Understanding the Function of EZH2 as a Determinant of Breast Cancer Invasion and Metastasis.

摘要

EZH2 exerts oncogenic functions in breast cancer, where its overexpression is associated with metastasis. While it reportedly acts a transcriptional repressor, EZH2 may exhibit context-dependent activating functions. Despite associations with worse outcome and metastasis in breast cancer, a functional role for EZH2 in breast cancer metastasis in vivo has not been demonstrated. Also, whether EZH2 regulates cancer cell phenotype and motility are unknown. We discovered that EZH2 knockdown induces a phenotypic reprogramming from mesenchymal to epithelial, and reduces motility and invasion in breast cancer cells. In vivo, EZH2 knockdown decreased spontaneous metastasis to the lungs in mice.
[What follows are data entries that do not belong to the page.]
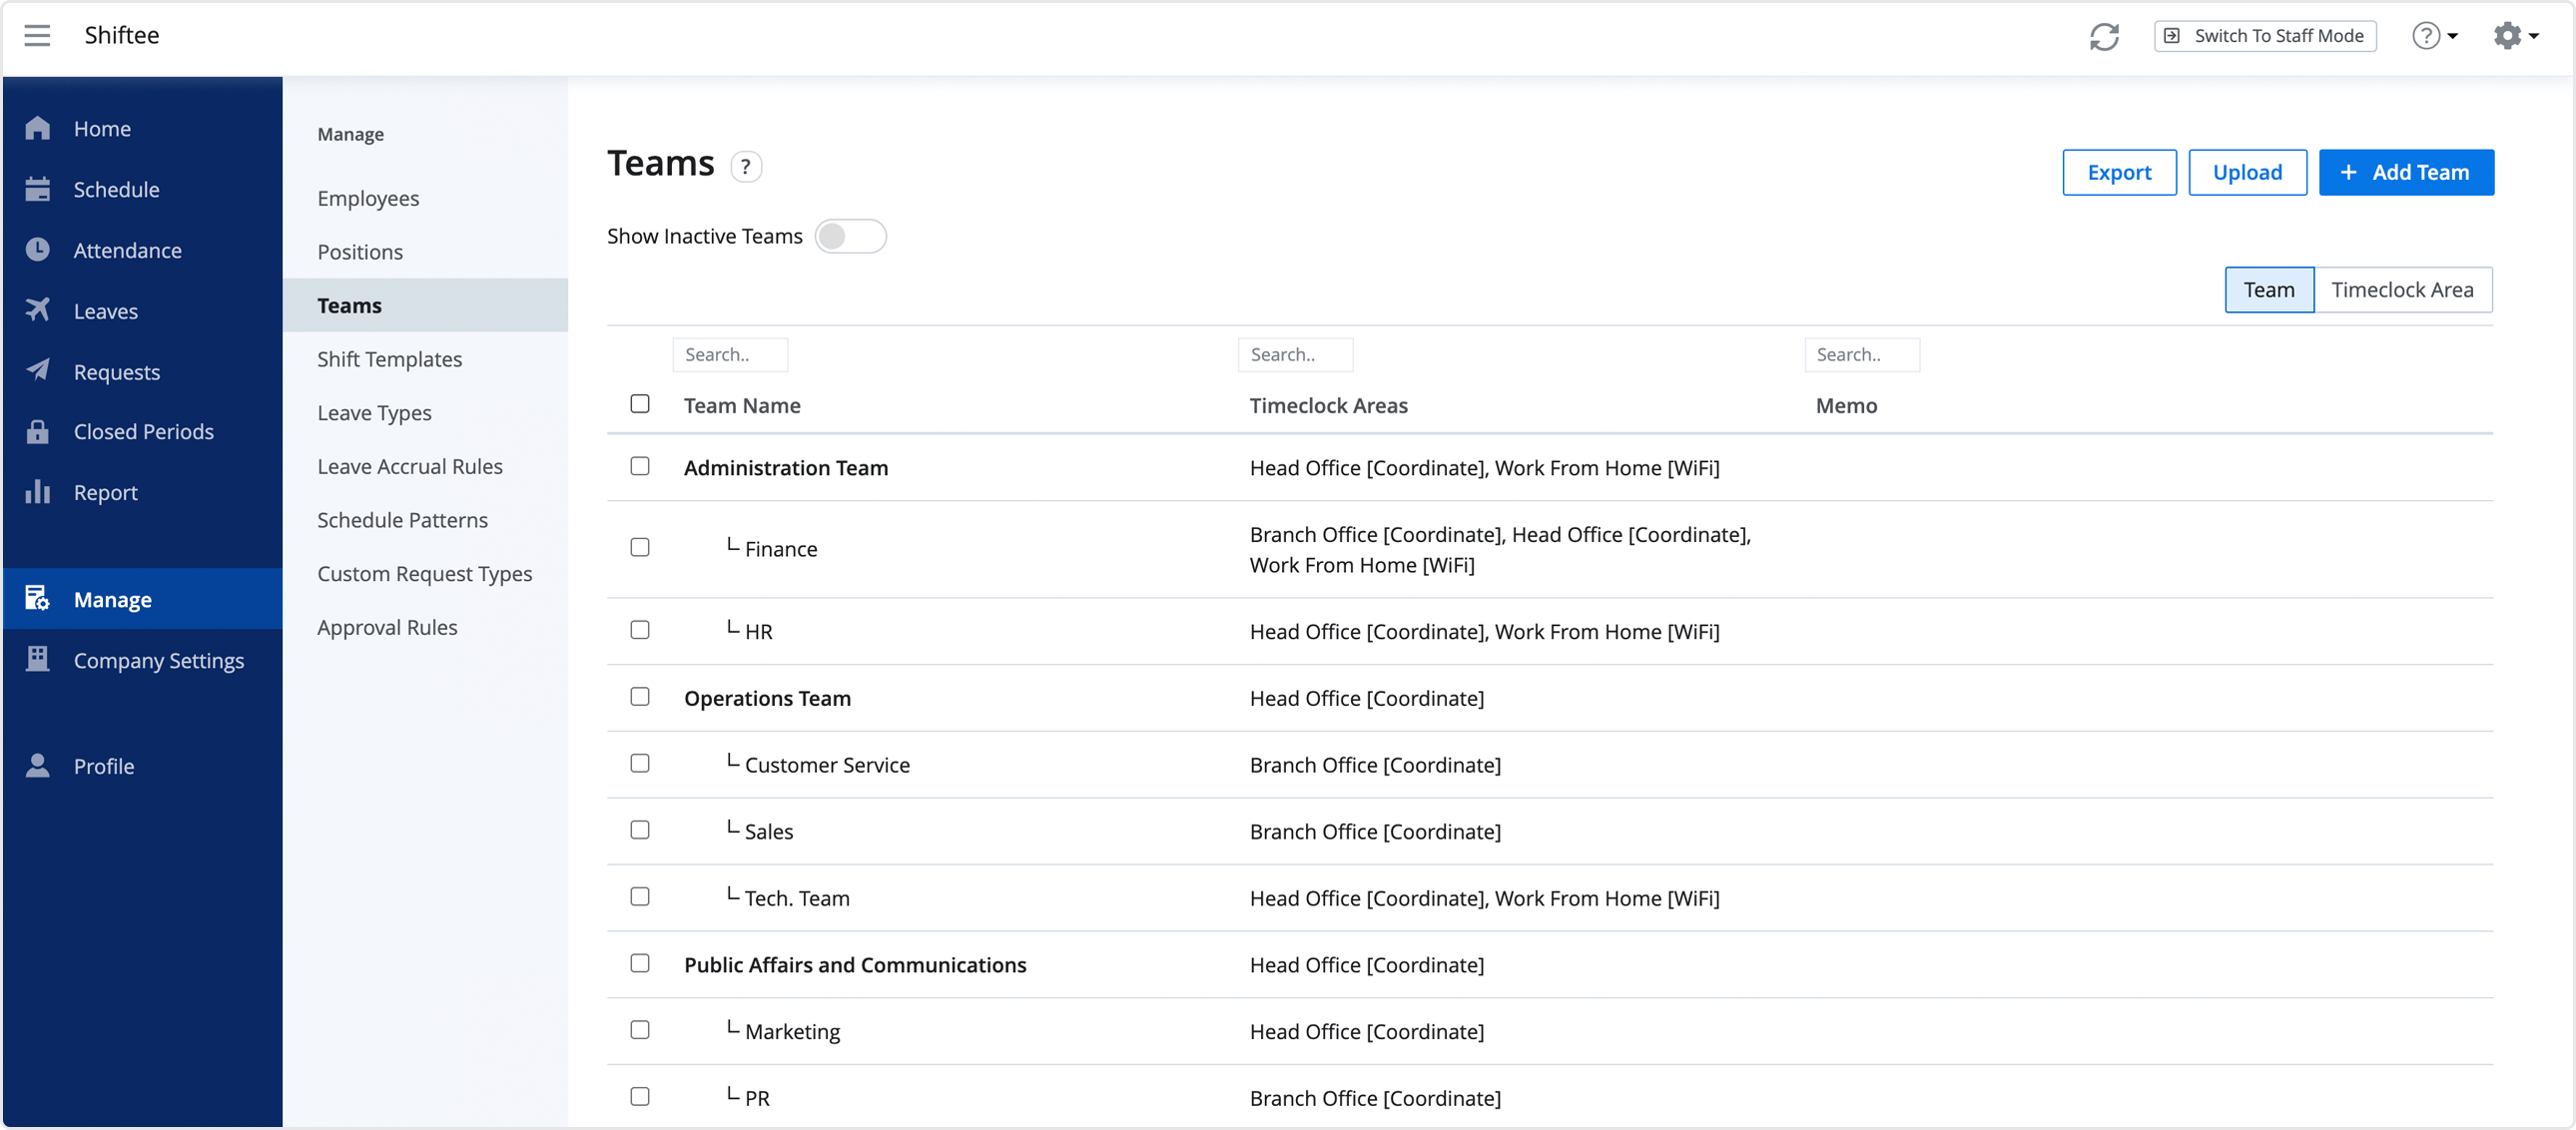Tick the Customer Service row checkbox
Image resolution: width=2576 pixels, height=1130 pixels.
pos(640,763)
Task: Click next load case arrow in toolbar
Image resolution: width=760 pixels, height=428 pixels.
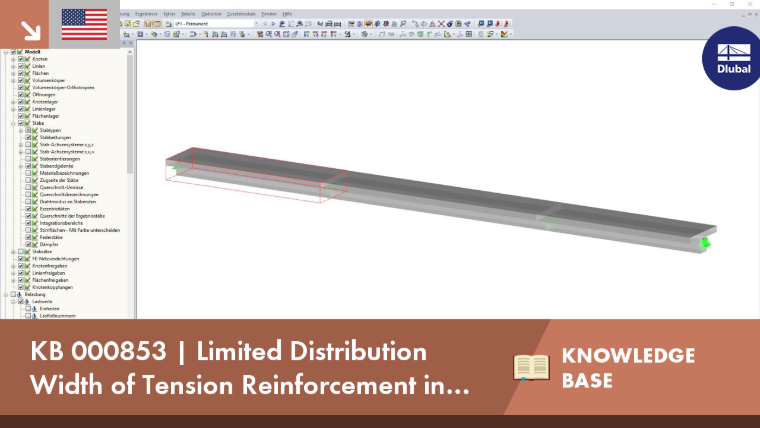Action: tap(273, 23)
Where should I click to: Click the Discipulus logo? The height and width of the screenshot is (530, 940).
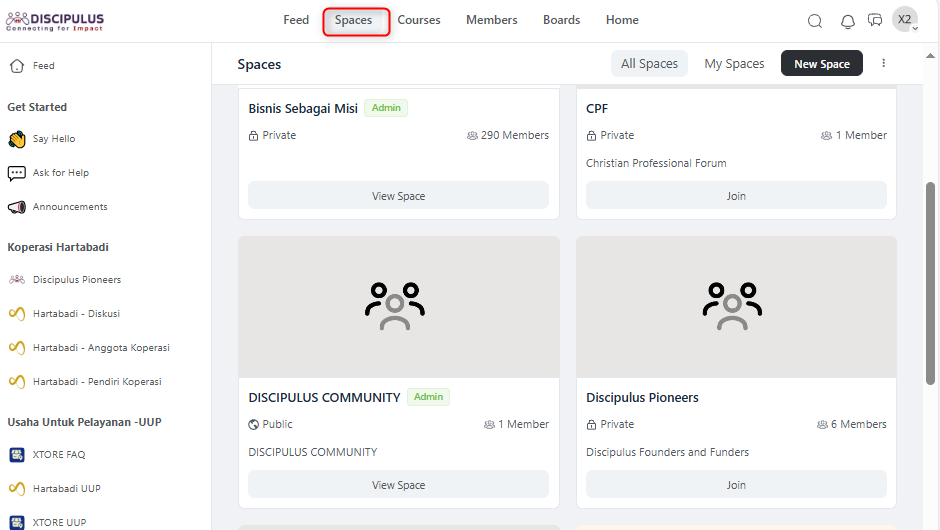coord(55,21)
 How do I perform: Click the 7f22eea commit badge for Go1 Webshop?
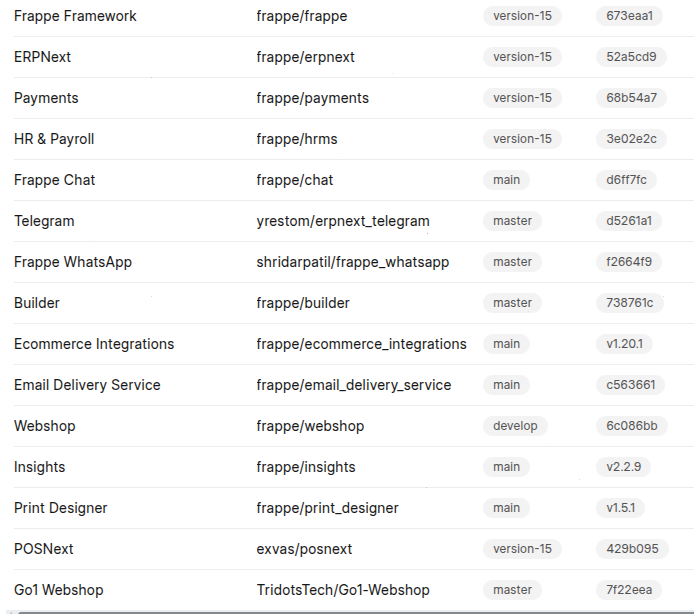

We found a role for EZH2 in inducing the p38 signaling pathway, an important regulator of breast cancer invasion and metastasis. In breast cancer cells, EZH2 bound to phosphorylated p38 (p-p38) in association with other core members of the Polycomb Repressive Complex 2, and EZH2 overexpression led to increased levels of p-p38 and of activated, downstream pathway proteins. The effect on pp38 was confirmed in vivo as it correlated with decreased spontaneous metastasis. In clinical specimens of matched primary and invasive breast carcinomas, EZH2 expression was up- regulated in 100% of metastases, and EZH2 and p-p38 were coexpressed in 63% of cases. These findings reveal a new mechanism by which EZH2 functions in breast cancer.